- **OBJETIVO DA TAREFA**
Pode converter todas as linhas abaixo em uma lista numerada, omitindo as linhas em branco?

- **Entradas de um conjunto de dados**
-- -- --

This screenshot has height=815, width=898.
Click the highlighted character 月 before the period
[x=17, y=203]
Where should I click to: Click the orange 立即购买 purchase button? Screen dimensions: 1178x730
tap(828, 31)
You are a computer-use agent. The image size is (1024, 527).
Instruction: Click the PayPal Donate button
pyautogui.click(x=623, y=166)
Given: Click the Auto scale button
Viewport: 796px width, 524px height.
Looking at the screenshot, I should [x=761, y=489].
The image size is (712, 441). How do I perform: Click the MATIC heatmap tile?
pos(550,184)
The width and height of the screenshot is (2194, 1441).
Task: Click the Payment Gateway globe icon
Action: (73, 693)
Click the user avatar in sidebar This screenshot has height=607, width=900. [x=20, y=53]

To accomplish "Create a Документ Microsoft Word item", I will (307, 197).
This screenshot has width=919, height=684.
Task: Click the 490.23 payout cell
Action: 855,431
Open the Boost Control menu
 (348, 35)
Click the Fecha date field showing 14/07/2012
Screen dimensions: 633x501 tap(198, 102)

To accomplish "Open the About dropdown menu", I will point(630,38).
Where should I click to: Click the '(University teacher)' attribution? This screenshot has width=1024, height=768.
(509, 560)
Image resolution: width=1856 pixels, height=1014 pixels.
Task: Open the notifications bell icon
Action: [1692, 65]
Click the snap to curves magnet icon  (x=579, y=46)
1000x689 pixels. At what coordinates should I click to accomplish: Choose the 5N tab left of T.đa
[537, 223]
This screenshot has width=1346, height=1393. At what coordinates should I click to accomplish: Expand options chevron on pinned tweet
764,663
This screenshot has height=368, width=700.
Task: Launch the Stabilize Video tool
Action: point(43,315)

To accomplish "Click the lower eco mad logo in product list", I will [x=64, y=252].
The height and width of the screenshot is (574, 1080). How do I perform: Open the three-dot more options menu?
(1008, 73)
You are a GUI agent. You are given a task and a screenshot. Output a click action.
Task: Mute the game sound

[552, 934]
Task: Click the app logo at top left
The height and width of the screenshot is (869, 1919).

-- -- --

- **RESPOSTA CORRETA**
1. This screenshot has height=815, width=898.
2. Click the highlighted character 月 before the period
3. [x=17, y=203]
4. Where should I click to: Click the orange 立即购买 purchase button? Screen dimensions: 1178x730
5. tap(828, 31)
6. You are a computer-use agent. The image size is (1024, 527).
7. Instruction: Click the PayPal Donate button
8. pyautogui.click(x=623, y=166)
9. Given: Click the Auto scale button
10. Viewport: 796px width, 524px height.
11. Looking at the screenshot, I should [x=761, y=489].
12. The image size is (712, 441). How do I perform: Click the MATIC heatmap tile?
13. pos(550,184)
14. The width and height of the screenshot is (2194, 1441).
15. Task: Click the Payment Gateway globe icon
16. Action: (73, 693)
17. Click the user avatar in sidebar This screenshot has height=607, width=900. [x=20, y=53]
18. To accomplish "Create a Документ Microsoft Word item", I will (307, 197).
19. This screenshot has width=919, height=684.
20. Task: Click the 490.23 payout cell
21. Action: 855,431
22. Open the Boost Control menu
23.  (348, 35)
24. Click the Fecha date field showing 14/07/2012
25. Screen dimensions: 633x501 tap(198, 102)
26. To accomplish "Open the About dropdown menu", I will point(630,38).
27. Where should I click to: Click the '(University teacher)' attribution? This screenshot has width=1024, height=768.
28. (509, 560)
29. Image resolution: width=1856 pixels, height=1014 pixels.
30. Task: Open the notifications bell icon
31. Action: [1692, 65]
32. Click the snap to curves magnet icon  (x=579, y=46)
33. 1000x689 pixels. At what coordinates should I click to accomplish: Choose the 5N tab left of T.đa
34. [537, 223]
35. This screenshot has width=1346, height=1393. At what coordinates should I click to accomplish: Expand options chevron on pinned tweet
36. 764,663
37. This screenshot has height=368, width=700.
38. Task: Launch the Stabilize Video tool
39. Action: point(43,315)
40. To accomplish "Click the lower eco mad logo in product list", I will [x=64, y=252].
41. The height and width of the screenshot is (574, 1080). How do I perform: Open the three-dot more options menu?
42. (1008, 73)
43. You are a GUI agent. You are given a task and a screenshot. Output a click action.
44. Task: Mute the game sound
45. [552, 934]
46. Task: Click the app logo at top left
47. The height and width of the screenshot is (869, 1919).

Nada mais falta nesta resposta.